As mentioned above, the jury is still out as to whether the P5 has an appetite for selecting a prominent former head of state or government. If they are willing to consider one (and if the Security Council looks beyond Eastern Europe), there are several reasons to believe New Zealand’s candidate, Helen Clark, would have an advantage over Rudd. Not only would she fit the bill for the first female SG, she also boasts extensive UN experience, having served as head of the UN Development Programme (UNDP) since 2009. On top of that, NZ is currently serving on the Security Council, giving it the opportunity to lobby regularly on Clark’s behalf among its Council colleagues. Clark, however, is not without her own baggage.

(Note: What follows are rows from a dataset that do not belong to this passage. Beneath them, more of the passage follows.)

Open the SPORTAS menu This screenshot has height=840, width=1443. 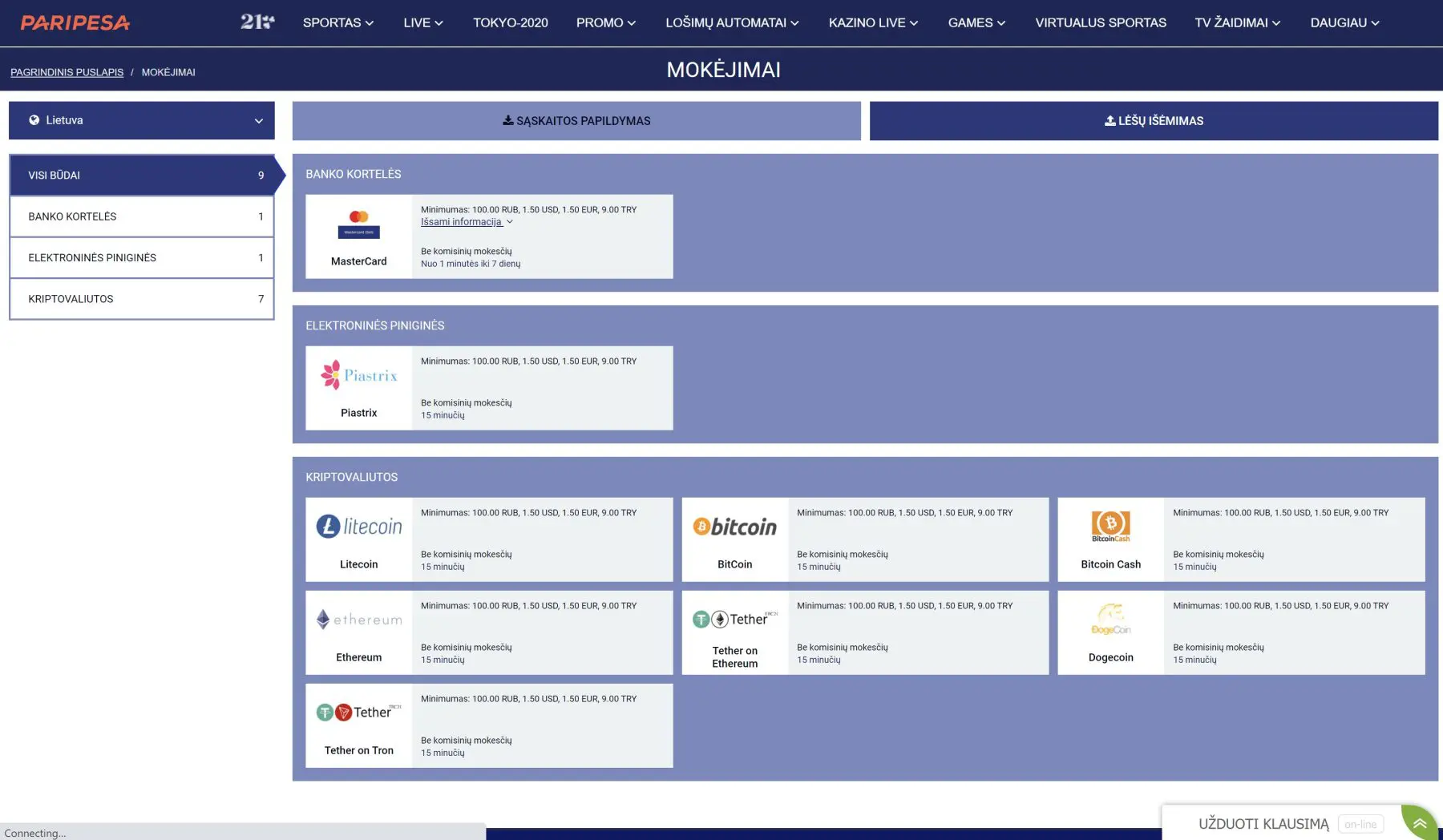click(x=338, y=22)
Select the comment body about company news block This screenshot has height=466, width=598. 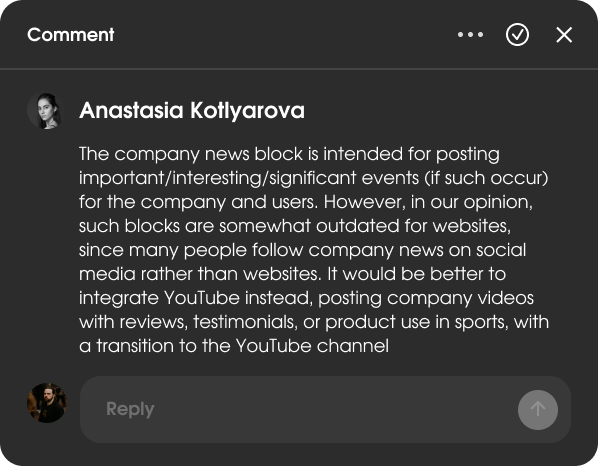pos(313,250)
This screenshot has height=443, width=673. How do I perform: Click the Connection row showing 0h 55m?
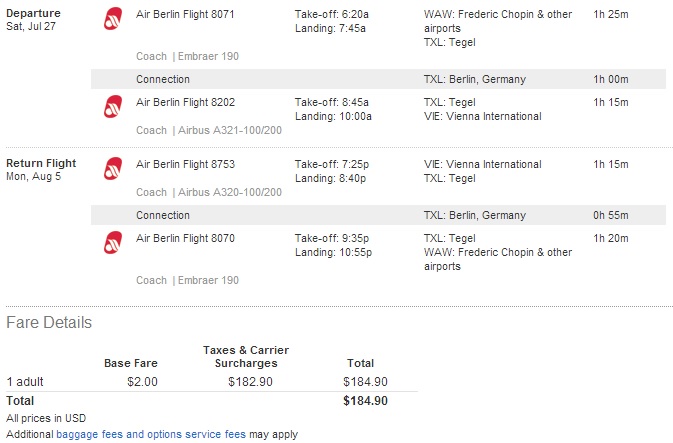pyautogui.click(x=378, y=215)
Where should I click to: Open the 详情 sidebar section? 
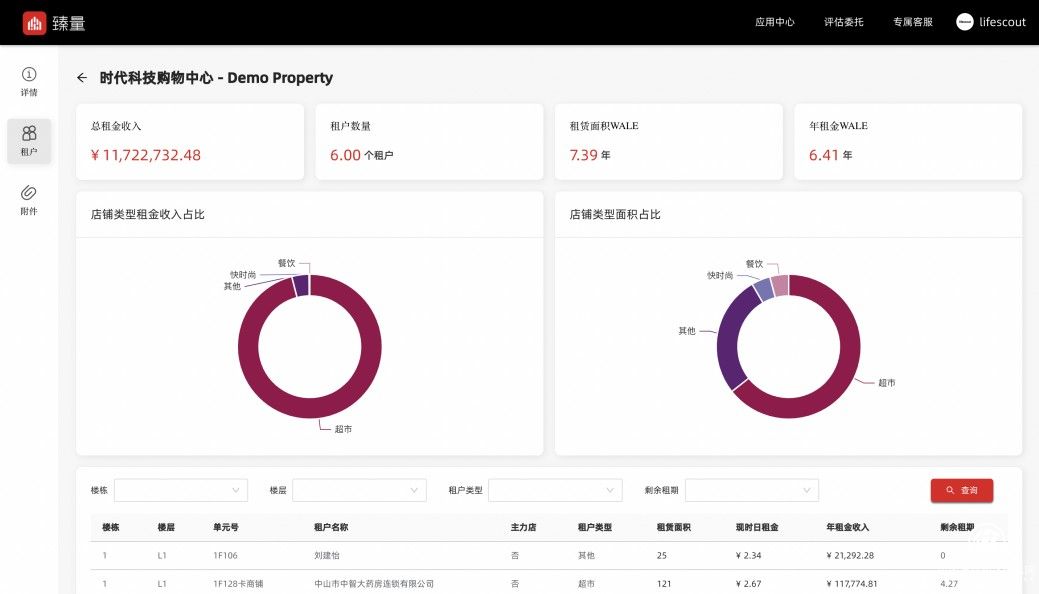point(29,81)
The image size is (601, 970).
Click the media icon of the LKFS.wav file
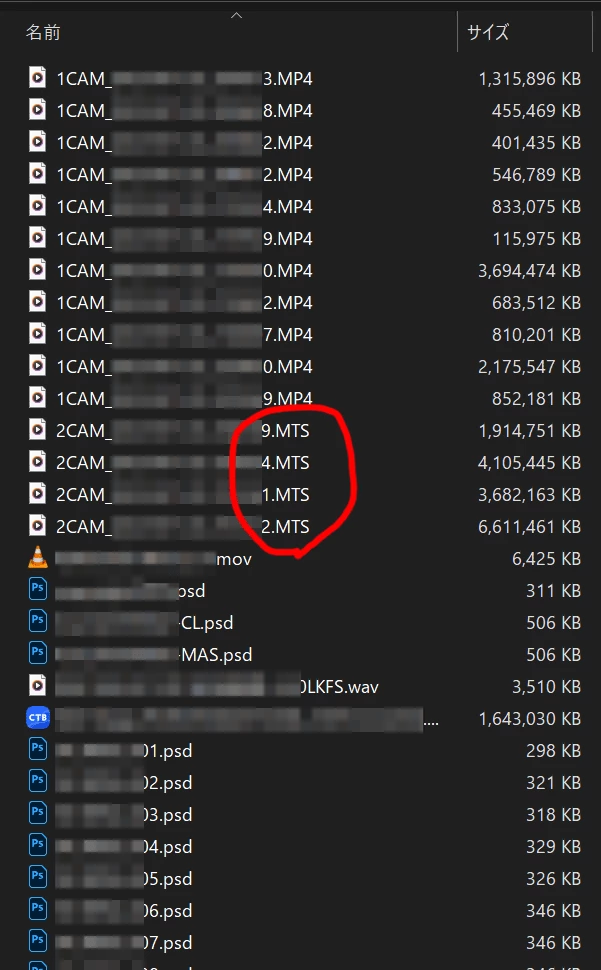click(x=38, y=685)
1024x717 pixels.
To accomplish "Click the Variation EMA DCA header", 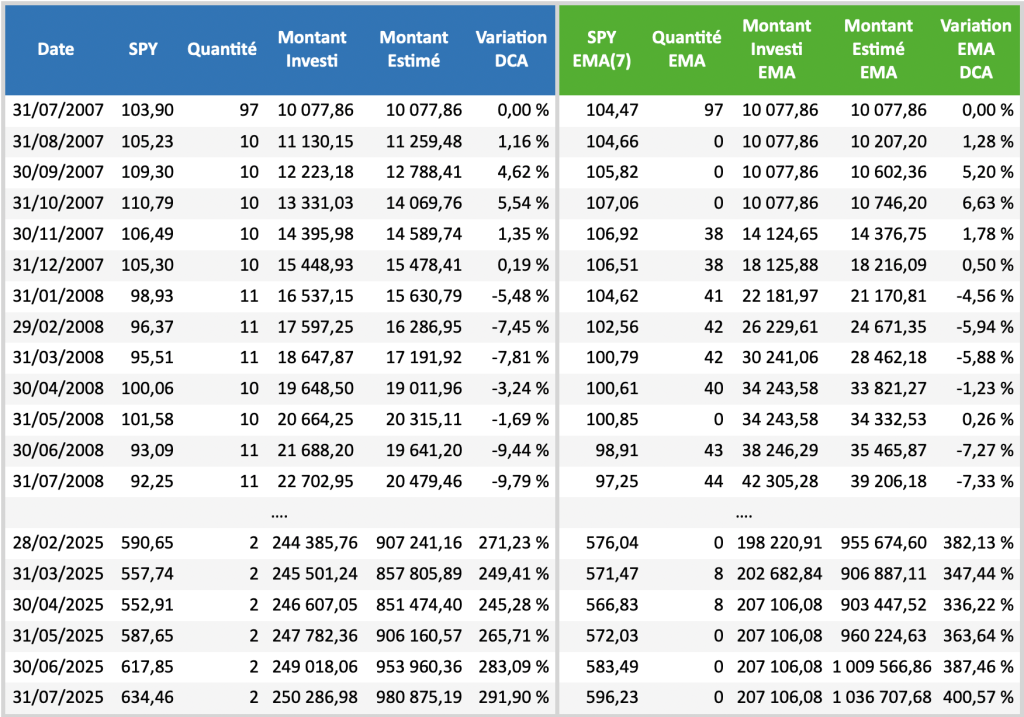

Controversy around her human rights record and management at UNDP has emerged in recent months, and some speculate that she could prove too left wing for the US. Regardless, if the SG race comes down to a trans-Tasman affair, Clark is likely to come out on top.

5. Informal dialogue performance.

The President of the General Assembly expects to hold informal dialogues for any new candidates entering the race, suggesting that Rudd will end up sitting in front of the UN General Assembly for a two-hour public interview as the other candidates have done. Geopolitical realities and previous interactions with candidates are more likely to shape the P5’s views than a candidate’s performance at these interviews, but a lacklustre showing in front of the General Assembly certainly wouldn’t help Rudd’s prospects. Bokova, for example, did not appear to live up to the high expectations for her informal dialogue with some observers describing it as disappointing and lacking in substance.

If Rudd's nomination is finalised in time for the first straw poll on 21 July, we may get some indication of Rudd’s chances, but this might not emerge until the Security Council holds the first colour-coded straw polls (those that differentiate permanent members), which are still under discussion.

While there are certainly plenty of headwinds facing Rudd, he can’t be completely counted out. As one commentator reminds us, ‘He did after all become prime minister twice, despite having few friends and no factional alignment within the Labor Party.’